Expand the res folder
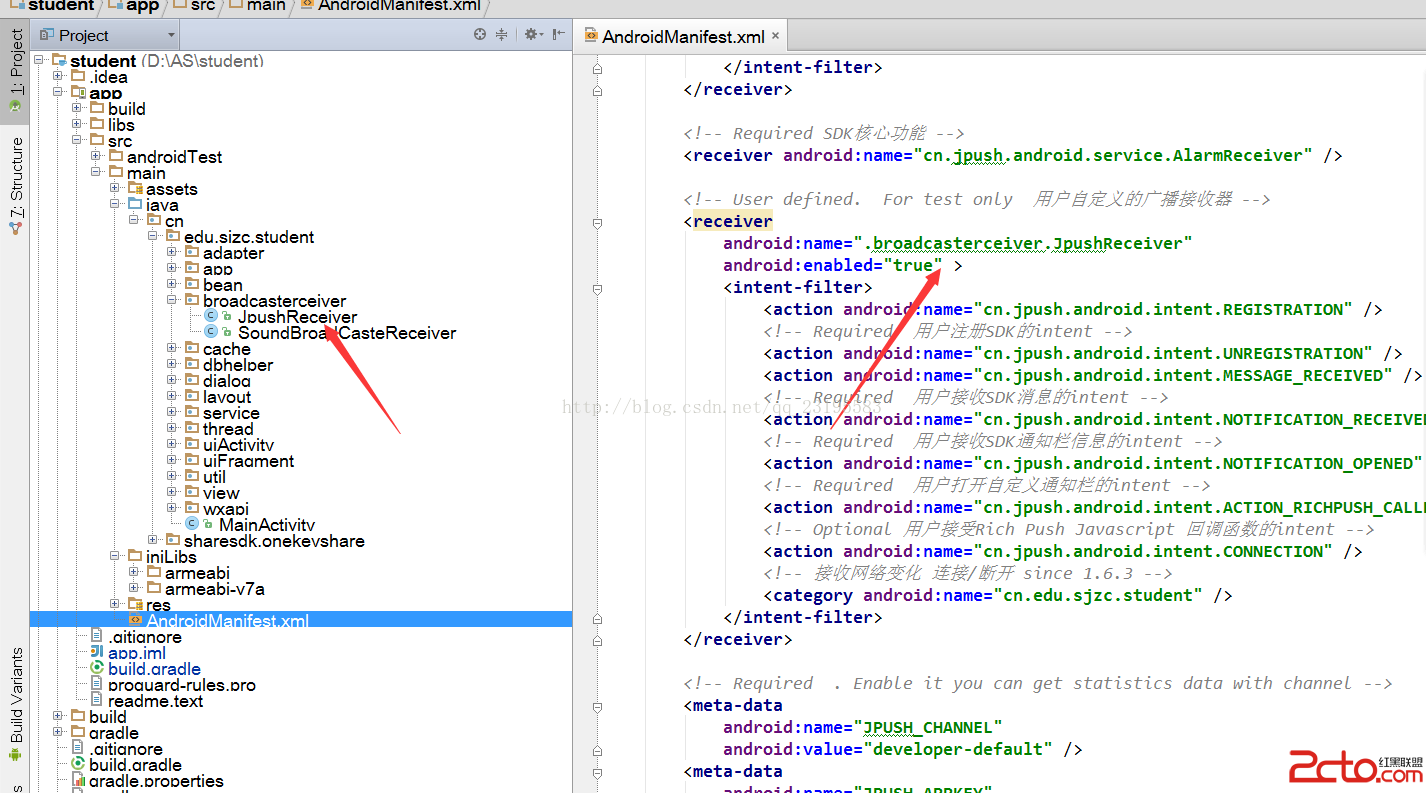The width and height of the screenshot is (1426, 793). [x=115, y=605]
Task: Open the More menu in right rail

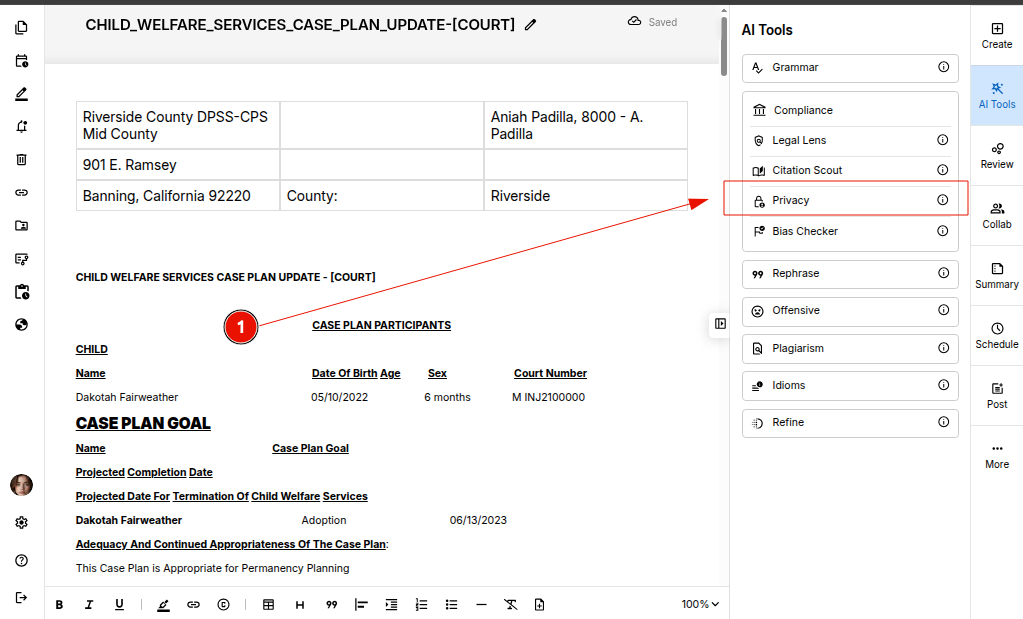Action: (996, 455)
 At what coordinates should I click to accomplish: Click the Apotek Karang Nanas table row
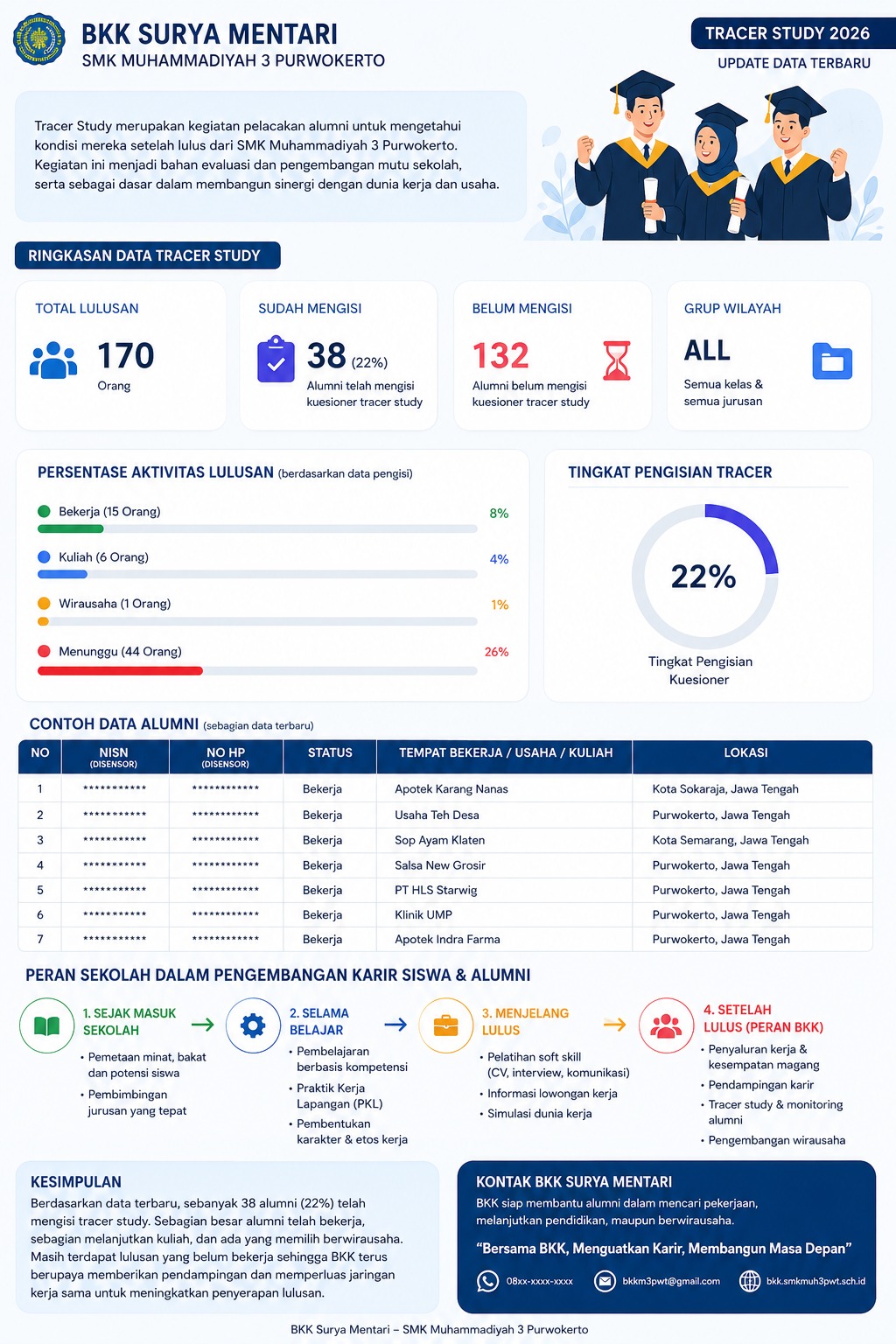pos(445,789)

-- -- --

Although the records contain pictures, your copy should hold only the text, reproduced exactly.

**Task response**:
Expand the res folder
The width and height of the screenshot is (1426, 793). [x=115, y=605]
Task: Open the More menu in right rail

Action: (996, 455)
 At what coordinates should I click to accomplish: Click the Apotek Karang Nanas table row
pos(445,789)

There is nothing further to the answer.